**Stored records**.
──────────

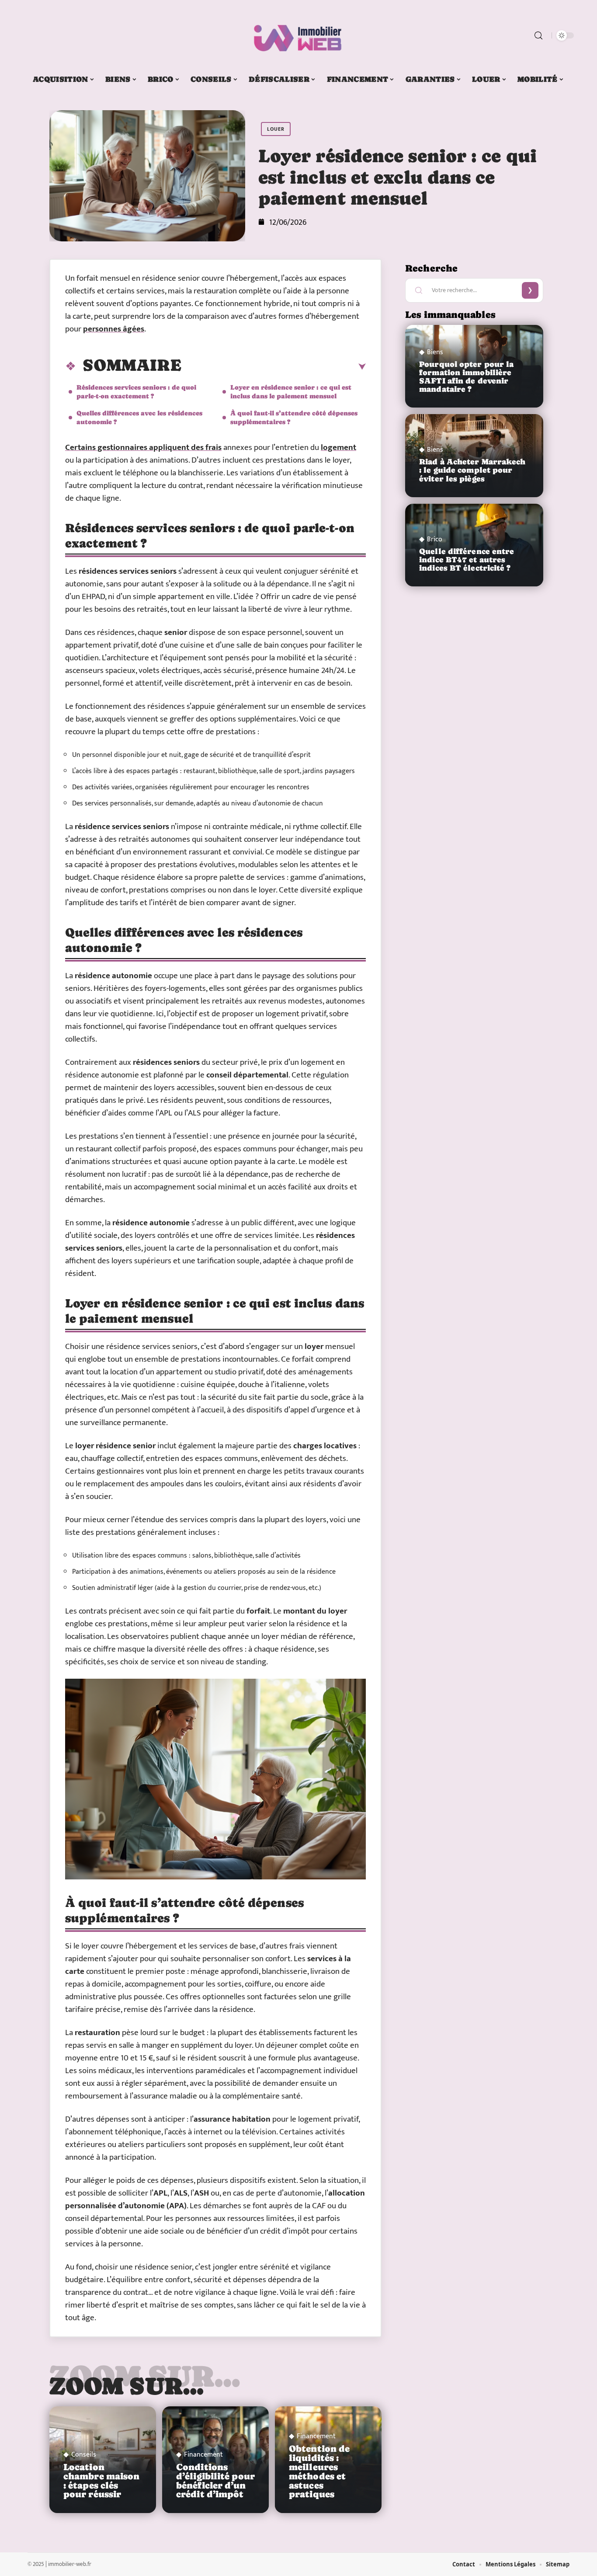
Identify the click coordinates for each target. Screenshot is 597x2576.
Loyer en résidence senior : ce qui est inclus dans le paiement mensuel (290, 391)
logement (338, 447)
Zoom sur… (126, 2386)
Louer (276, 129)
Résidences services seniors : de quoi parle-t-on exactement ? (136, 391)
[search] (538, 35)
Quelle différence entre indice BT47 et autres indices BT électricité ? (466, 559)
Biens (435, 352)
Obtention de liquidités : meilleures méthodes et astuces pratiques (319, 2471)
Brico (434, 539)
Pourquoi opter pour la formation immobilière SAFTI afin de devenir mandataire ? (466, 377)
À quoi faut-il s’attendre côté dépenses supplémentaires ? (294, 417)
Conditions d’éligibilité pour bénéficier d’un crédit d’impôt (215, 2480)
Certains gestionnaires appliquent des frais (143, 447)
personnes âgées (113, 329)
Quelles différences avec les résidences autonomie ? (139, 417)
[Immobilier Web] (298, 35)
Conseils (83, 2454)
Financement (203, 2454)
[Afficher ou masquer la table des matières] (273, 367)
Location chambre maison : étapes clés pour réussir (101, 2480)
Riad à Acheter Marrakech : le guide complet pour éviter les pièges (472, 470)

──────────

**Requirement**.
What is needed here is an exact transcription of every record above, with images excluded.

**Result for this exercise**.
Identify the click coordinates for each target. Screenshot is 597x2576.
Loyer en résidence senior : ce qui est inclus dans le paiement mensuel (290, 391)
logement (338, 447)
Zoom sur… (126, 2386)
Louer (276, 129)
Résidences services seniors : de quoi parle-t-on exactement ? (136, 391)
[search] (538, 35)
Quelle différence entre indice BT47 et autres indices BT électricité ? (466, 559)
Biens (435, 352)
Obtention de liquidités : meilleures méthodes et astuces pratiques (319, 2471)
Brico (434, 539)
Pourquoi opter pour la formation immobilière SAFTI afin de devenir mandataire ? (466, 377)
À quoi faut-il s’attendre côté dépenses supplémentaires ? (294, 417)
Conditions d’éligibilité pour bénéficier d’un crédit d’impôt (215, 2480)
Certains gestionnaires appliquent des frais (143, 447)
personnes âgées (113, 329)
Quelles différences avec les résidences autonomie ? (139, 417)
[Immobilier Web] (298, 35)
Conseils (83, 2454)
Financement (203, 2454)
[Afficher ou masquer la table des matières] (273, 367)
Location chambre maison : étapes clés pour réussir (101, 2480)
Riad à Acheter Marrakech : le guide complet pour éviter les pièges (472, 470)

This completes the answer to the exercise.